Left undone

12/29/2010

While Americans applaud the achievements of the lame-duck Congress and the Obama Administration in the final weeks of 2010, they also should note what lawmakers and the White House did not do.

Most egregiously, these officials evaded their duty to enact the spending bills that keep the government running. Instead, Congress enacted a "continuing resolution" that keeps the same funding levels as the past fiscal year, which ended Sept. 30. That kicks the issue down the road until March 4.

Republican lawmakers may want to wield the power they will have in the next Congress, based on their November election success, in determining how taxpayers' money will be spent in 2011. Or maybe it was a bipartisan display of sloth and procrastination in the face of tough decision-making.

Either way, lawmakers should have finished the appropriations process before they went home for the holidays. They are now susceptible to the ministrations of lobbyists with cash to hand out as "campaign contributions," even though the next elections are in two years.

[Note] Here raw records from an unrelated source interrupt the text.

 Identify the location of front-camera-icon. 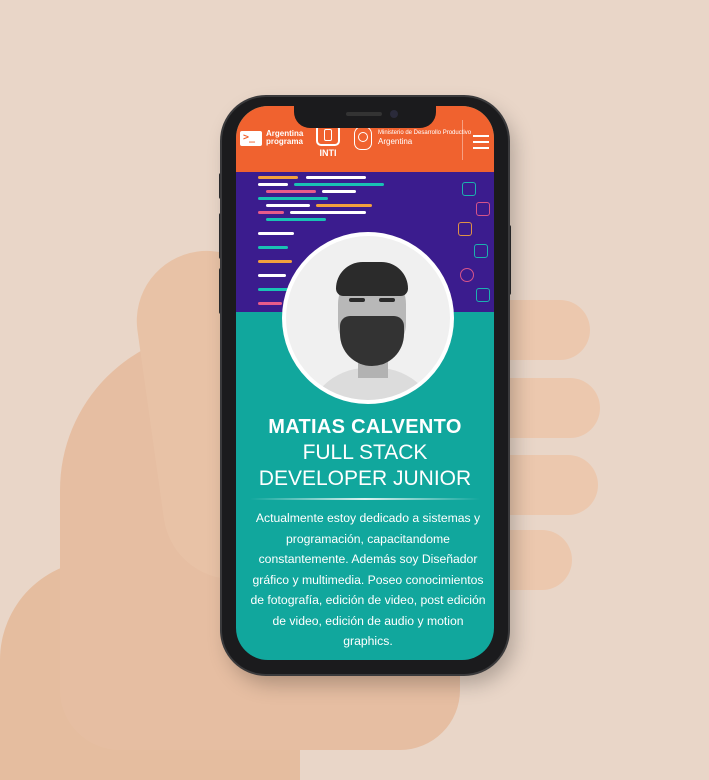
(394, 114).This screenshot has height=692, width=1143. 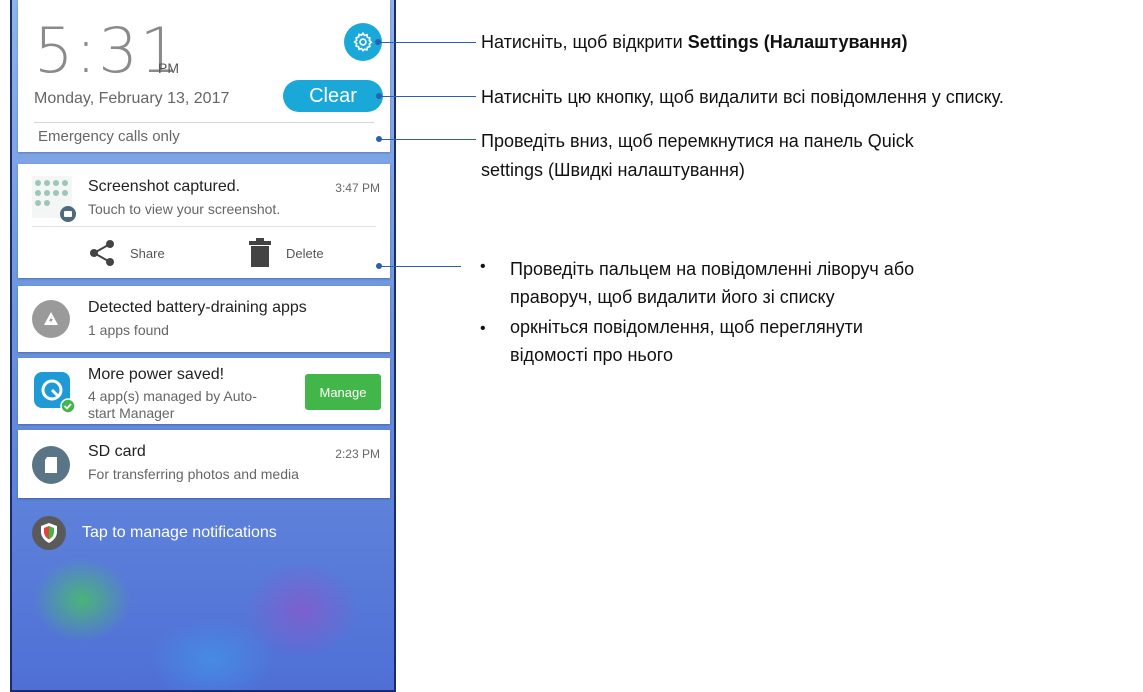 What do you see at coordinates (198, 308) in the screenshot?
I see `notification-title: Detected battery-draining apps` at bounding box center [198, 308].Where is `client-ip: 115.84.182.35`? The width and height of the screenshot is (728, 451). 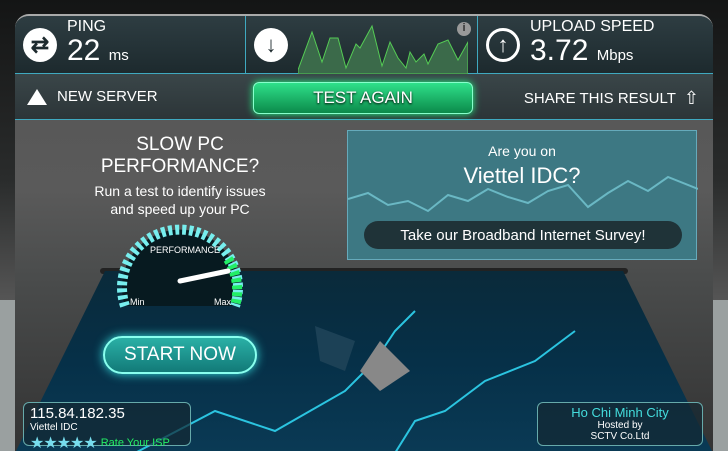
client-ip: 115.84.182.35 is located at coordinates (78, 414).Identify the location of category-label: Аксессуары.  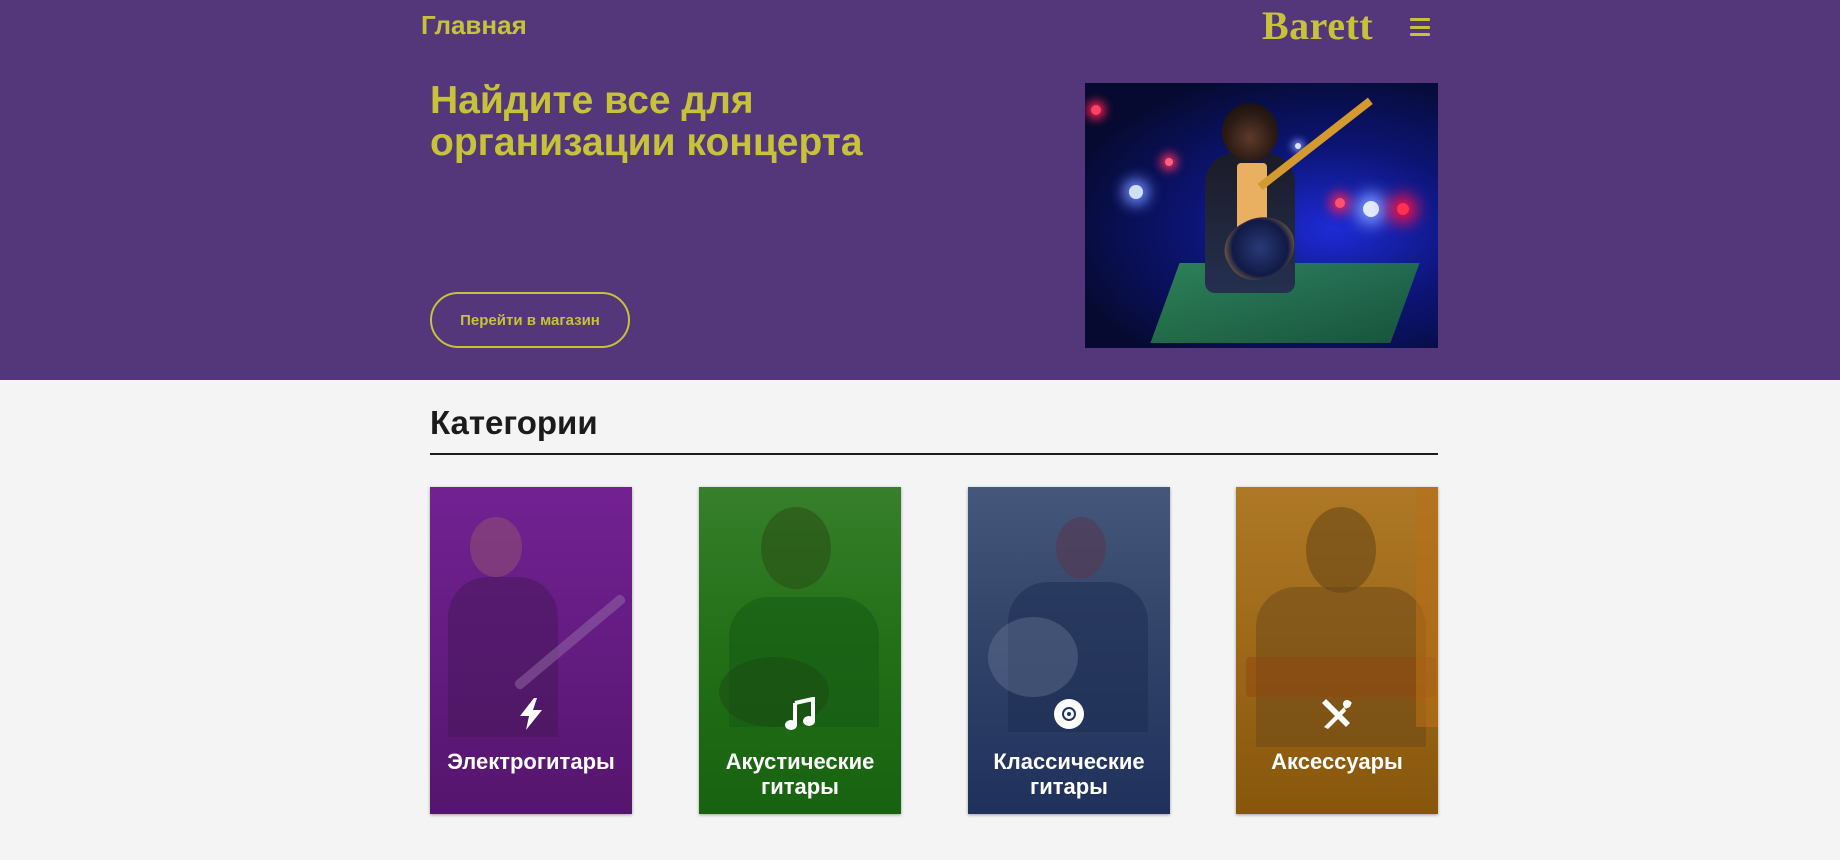
(1337, 762).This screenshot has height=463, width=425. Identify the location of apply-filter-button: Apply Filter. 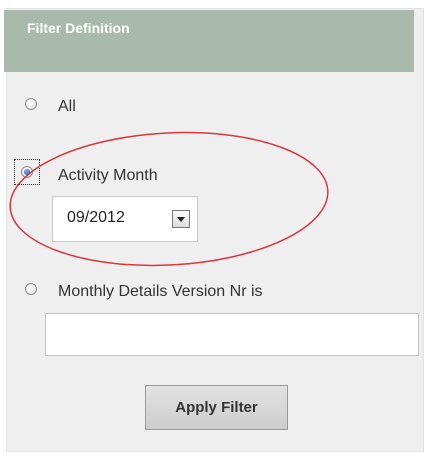
(216, 408).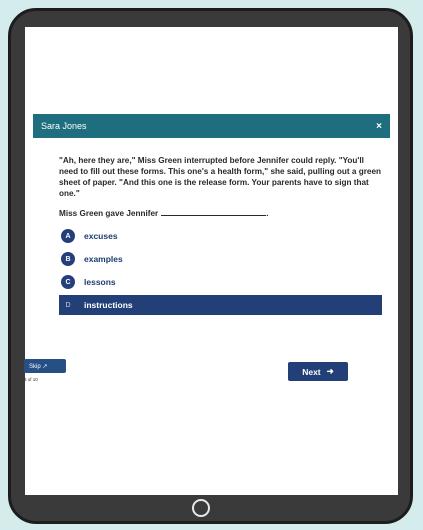  I want to click on skip-button: Skip ↗, so click(45, 366).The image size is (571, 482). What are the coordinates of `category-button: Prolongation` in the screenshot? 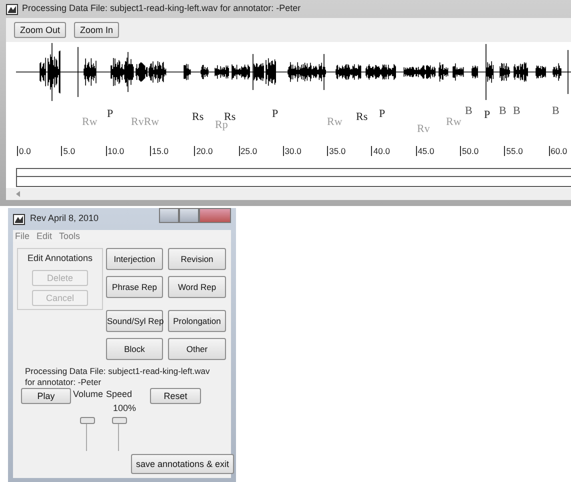 It's located at (197, 321).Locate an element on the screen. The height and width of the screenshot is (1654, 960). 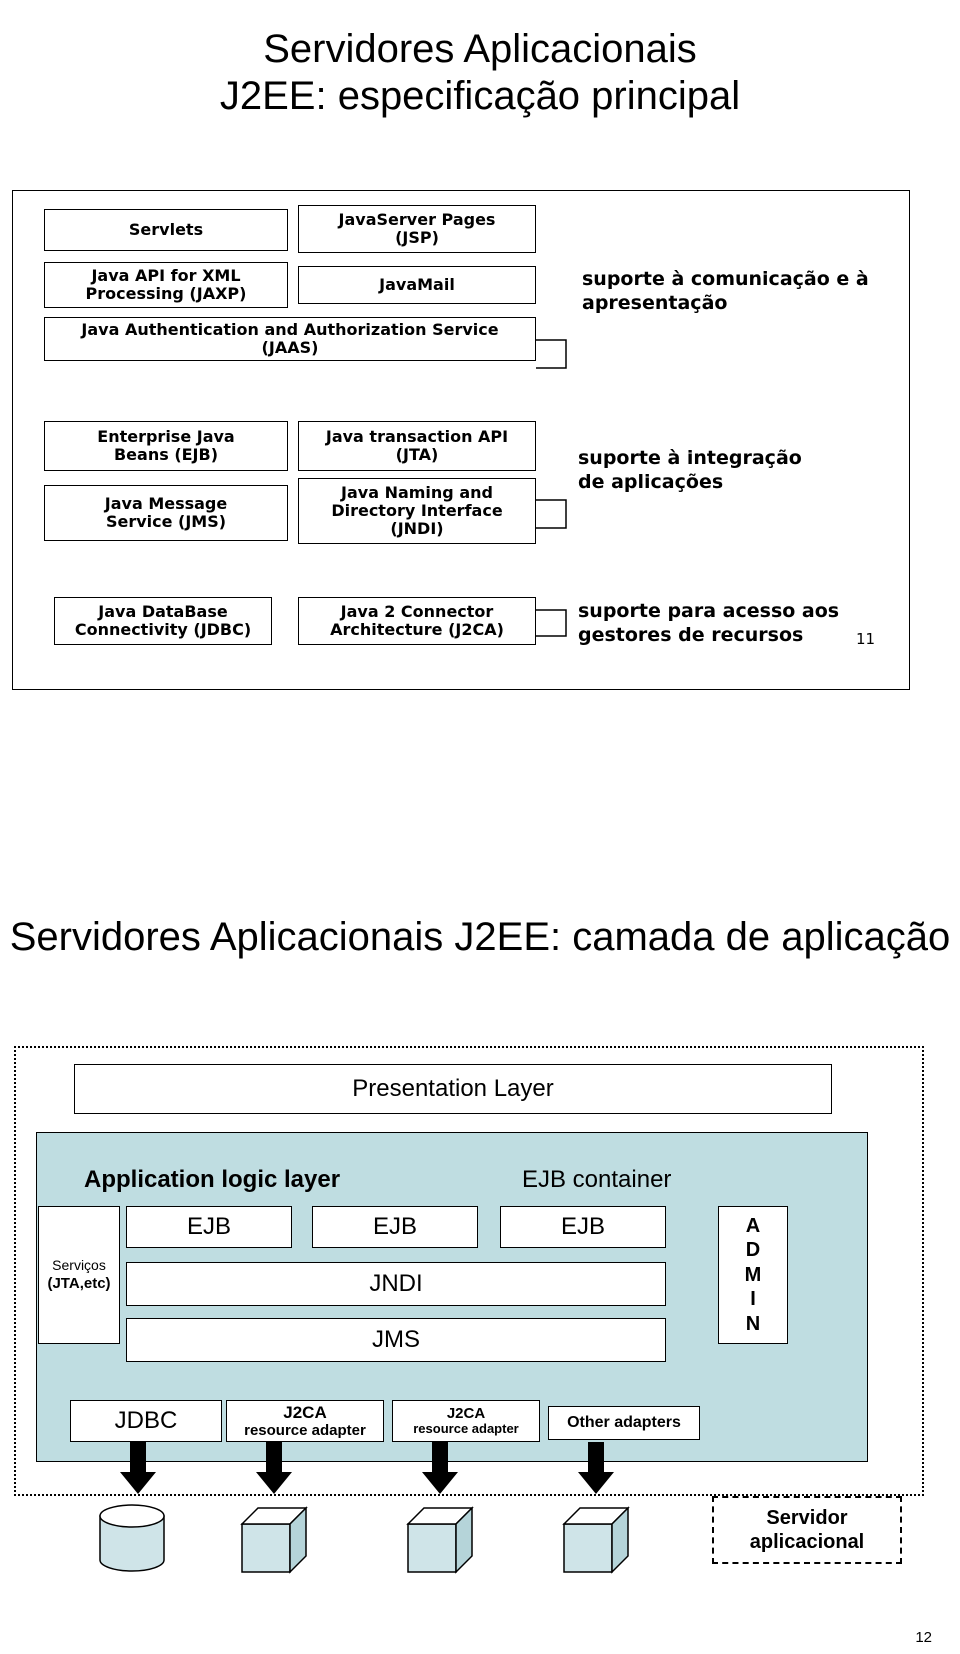
admin-letter-m: M is located at coordinates (753, 1274).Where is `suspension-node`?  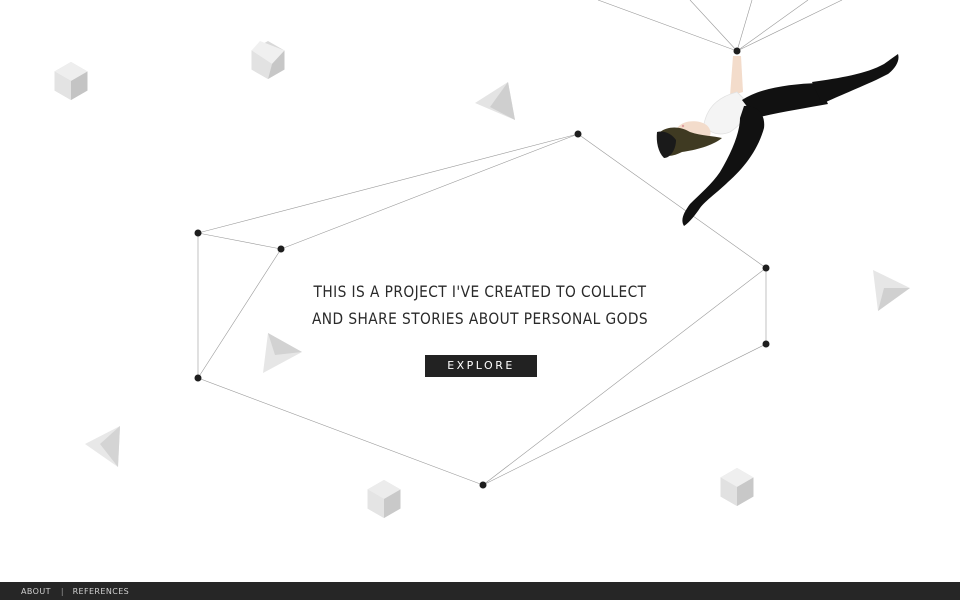 suspension-node is located at coordinates (737, 51).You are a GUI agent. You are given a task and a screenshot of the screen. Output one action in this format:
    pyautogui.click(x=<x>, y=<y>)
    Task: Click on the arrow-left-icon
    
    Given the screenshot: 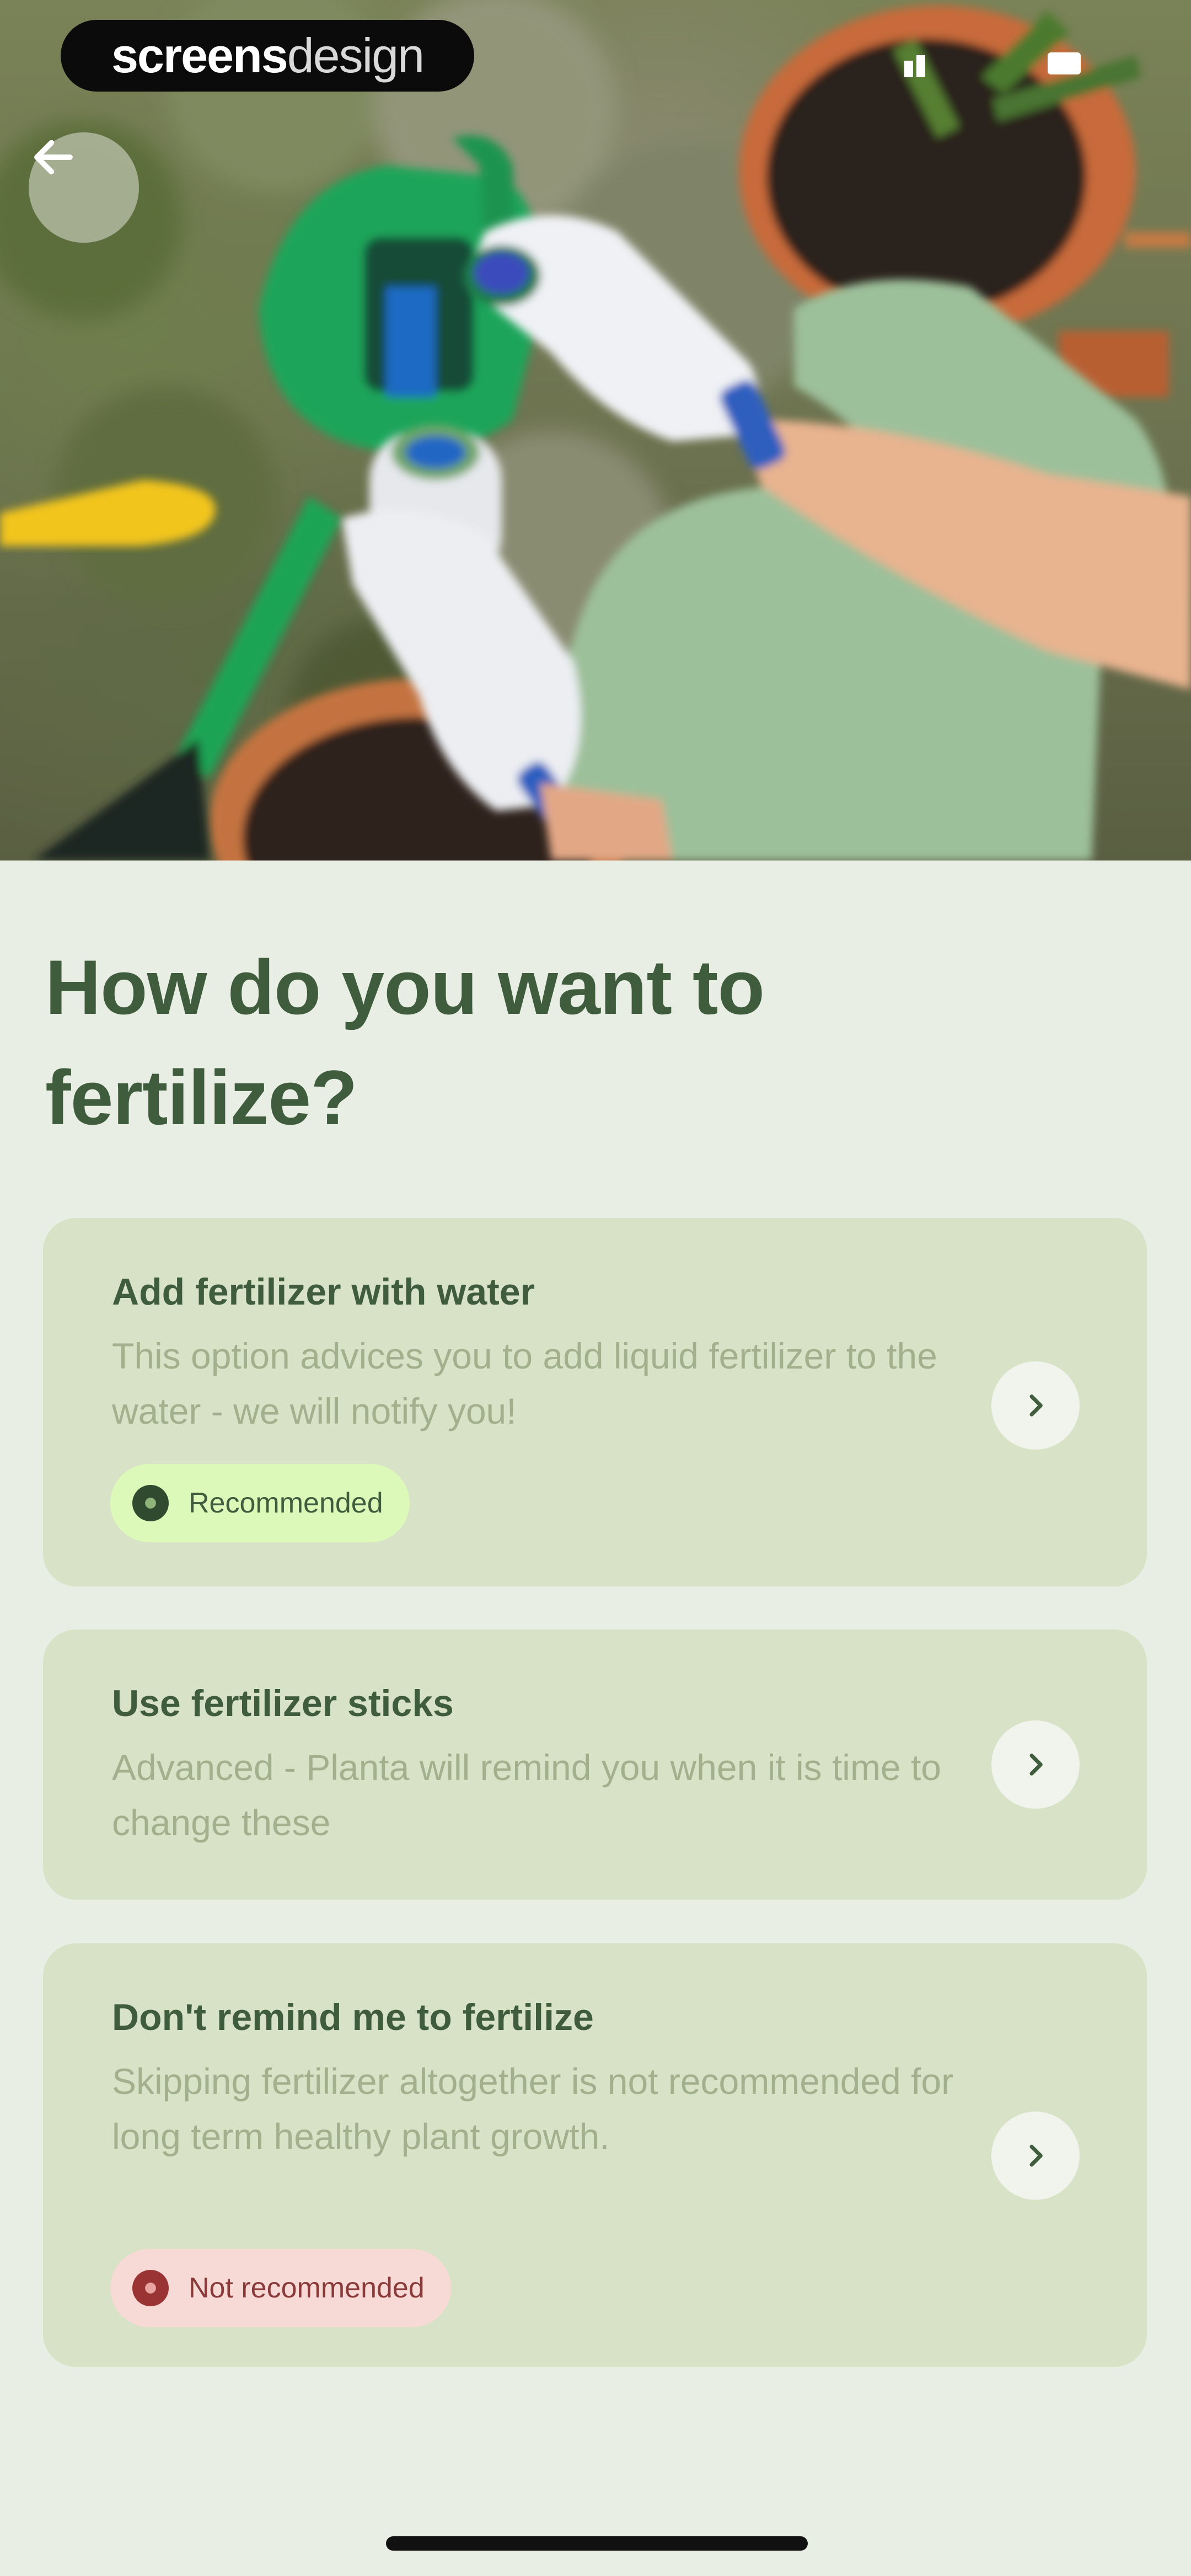 What is the action you would take?
    pyautogui.click(x=54, y=158)
    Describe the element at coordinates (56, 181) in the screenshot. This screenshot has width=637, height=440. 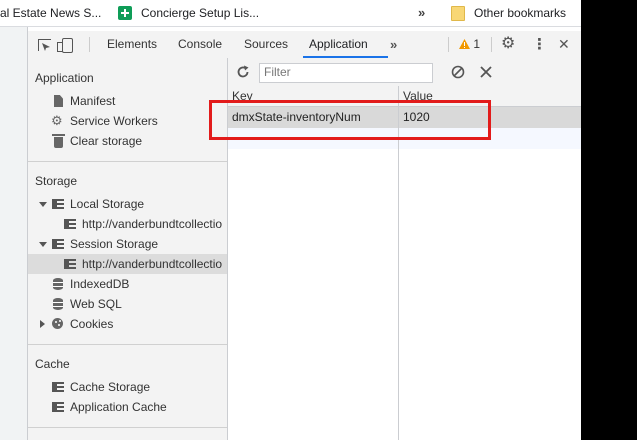
I see `section-title-storage: Storage` at that location.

And members of the new Congress, which arrives in Washington next week, are unlikely to cede this largesse to the current Congress.

In any event, the downside of lawmakers' failure to act is considerable. Federal departments are left without new authorized funding levels; they can't spend more, or less, with confidence. Decisions must be tentative and provisional, awaiting new congressional action.

Departments also can't make what could be important policy shifts, based on changes of circumstances over the past year, because they don't know whether the new Congress will approve or reject their proposed budgets.

This is not the kind of government Americans have paid for, or deserve. The ougoing Congress did not complete its work. It is incumbent on the new Congress to make up for this dereliction of duty as quickly as possible.